- _问题与任务_
(1) 根据傅里叶变换教程节选回答:
(a) 下一篇文章讲的是什么?
(b) “目标”部分列出了哪些要使用的函数?
(c) 程序用法说明中默认的图像名是什么?
(2) 下列各行中有多少行含有字符串“Collapse”?区分大小写,只报出数字。

━━━ 文本节选

返回:OpenCV系列文章目录(持续更新中......)
上一篇:如何利用OpenCV4.9 更改图像的对比度和亮度(31)
下一篇:OpenCV 如何使用 XML 和 YAML 文件的文件输入和输出(33)
目标
我们将寻求以下问题的答案:
- 什么是傅里叶变换,为什么要使用它?
- 如何在 OpenCV 中做到这一点?
- 使用以下函数: copyMakeBorder() , merge() , dft() , getOptimalDFTSize() , log()和normalize() .
源代码
你可以在官方网站下载相关源代码。
以下 dft() 的用法示例:
C++
#include "opencv2/core.hpp"
#include "opencv2/imgproc.hpp"
#include "opencv2/imgcodecs.hpp"
#include "opencv2/highgui.hpp"
#include <iostream>
using namespace cv;
using namespace std;
static void help(char ** argv)
{
cout << endl
<< "This program demonstrated the use of the discrete Fourier transform (DFT). " << endl
<< "The dft of an image is taken and it's power spectrum is displayed." << endl << endl
<< "Usage:" << endl
<< argv[0] << " [image_name -- default lena.jpg]" << endl << endl;
}
int main(int argc, char ** argv)

━━━━━━
━━━ 给定数据

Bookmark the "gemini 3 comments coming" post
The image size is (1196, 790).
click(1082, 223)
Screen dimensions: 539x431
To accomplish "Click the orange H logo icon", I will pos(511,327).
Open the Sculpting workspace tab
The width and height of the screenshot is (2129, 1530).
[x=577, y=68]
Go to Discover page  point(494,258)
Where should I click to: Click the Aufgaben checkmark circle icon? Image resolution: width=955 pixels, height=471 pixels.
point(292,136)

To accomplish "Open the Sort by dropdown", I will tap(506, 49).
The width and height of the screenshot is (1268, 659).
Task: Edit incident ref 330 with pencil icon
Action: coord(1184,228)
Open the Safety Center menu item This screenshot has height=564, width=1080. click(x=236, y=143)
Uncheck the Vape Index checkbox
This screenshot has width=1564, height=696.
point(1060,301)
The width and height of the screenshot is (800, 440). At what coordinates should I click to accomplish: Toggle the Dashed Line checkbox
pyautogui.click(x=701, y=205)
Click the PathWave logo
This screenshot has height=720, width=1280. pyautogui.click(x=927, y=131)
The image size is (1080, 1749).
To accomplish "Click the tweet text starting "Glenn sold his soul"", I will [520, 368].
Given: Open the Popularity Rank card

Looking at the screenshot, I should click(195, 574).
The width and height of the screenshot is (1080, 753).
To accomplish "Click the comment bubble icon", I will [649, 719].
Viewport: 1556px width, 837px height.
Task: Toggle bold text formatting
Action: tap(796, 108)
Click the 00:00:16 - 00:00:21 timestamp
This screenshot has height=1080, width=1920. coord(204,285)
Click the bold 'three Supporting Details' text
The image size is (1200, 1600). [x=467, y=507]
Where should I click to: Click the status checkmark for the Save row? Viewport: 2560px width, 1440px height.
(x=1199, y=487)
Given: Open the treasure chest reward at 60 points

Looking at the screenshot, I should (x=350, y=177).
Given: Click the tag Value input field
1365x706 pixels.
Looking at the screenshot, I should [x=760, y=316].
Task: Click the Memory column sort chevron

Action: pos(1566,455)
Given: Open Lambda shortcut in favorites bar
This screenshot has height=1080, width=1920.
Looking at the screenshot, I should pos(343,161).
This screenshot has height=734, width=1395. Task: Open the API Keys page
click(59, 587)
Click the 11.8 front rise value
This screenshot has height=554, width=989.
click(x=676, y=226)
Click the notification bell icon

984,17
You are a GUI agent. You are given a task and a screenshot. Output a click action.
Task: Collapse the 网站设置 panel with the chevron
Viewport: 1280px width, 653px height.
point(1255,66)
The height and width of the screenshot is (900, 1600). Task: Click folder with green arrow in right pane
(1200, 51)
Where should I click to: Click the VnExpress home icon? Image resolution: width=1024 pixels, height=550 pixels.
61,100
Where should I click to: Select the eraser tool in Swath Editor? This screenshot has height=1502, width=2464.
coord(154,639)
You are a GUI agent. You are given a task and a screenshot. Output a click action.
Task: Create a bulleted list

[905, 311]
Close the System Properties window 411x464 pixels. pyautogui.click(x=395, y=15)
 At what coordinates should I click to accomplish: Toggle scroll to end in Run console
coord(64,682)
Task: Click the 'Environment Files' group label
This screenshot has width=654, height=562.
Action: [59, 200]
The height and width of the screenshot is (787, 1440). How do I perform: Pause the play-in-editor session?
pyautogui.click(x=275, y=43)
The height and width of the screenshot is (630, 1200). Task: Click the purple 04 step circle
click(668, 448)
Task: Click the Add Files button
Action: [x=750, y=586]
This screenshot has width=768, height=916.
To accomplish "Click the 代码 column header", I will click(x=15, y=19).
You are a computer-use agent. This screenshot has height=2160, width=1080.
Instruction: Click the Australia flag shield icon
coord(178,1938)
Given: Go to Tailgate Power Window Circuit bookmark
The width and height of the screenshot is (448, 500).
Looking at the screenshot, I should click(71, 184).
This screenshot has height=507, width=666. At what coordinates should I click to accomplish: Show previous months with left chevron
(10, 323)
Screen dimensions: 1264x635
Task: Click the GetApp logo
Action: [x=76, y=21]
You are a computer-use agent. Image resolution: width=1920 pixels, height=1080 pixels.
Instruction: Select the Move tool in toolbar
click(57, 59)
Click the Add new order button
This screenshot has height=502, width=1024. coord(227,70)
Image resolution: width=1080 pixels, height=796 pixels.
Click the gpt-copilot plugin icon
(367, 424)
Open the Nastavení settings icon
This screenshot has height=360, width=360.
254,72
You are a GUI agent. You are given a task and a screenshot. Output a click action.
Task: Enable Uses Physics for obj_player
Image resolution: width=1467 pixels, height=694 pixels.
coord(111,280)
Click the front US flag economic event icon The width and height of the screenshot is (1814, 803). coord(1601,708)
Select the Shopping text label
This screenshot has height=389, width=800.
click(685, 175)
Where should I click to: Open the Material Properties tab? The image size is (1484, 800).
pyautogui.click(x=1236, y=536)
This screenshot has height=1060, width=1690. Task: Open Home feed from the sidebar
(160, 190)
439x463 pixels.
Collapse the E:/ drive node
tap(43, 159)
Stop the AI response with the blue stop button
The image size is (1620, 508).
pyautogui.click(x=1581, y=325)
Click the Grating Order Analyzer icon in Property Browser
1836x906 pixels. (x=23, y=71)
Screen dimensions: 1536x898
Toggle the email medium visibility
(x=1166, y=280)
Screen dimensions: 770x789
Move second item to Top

━━━━━━

- _各题答案_
(1)
(a) OpenCV 如何使用 XML 和 YAML 文件的文件输入和输出(33)
(b) copyMakeBorder()、merge()、dft()、getOptimalDFTSize()、log() 和 normalize()
(c) lena.jpg

(2) 2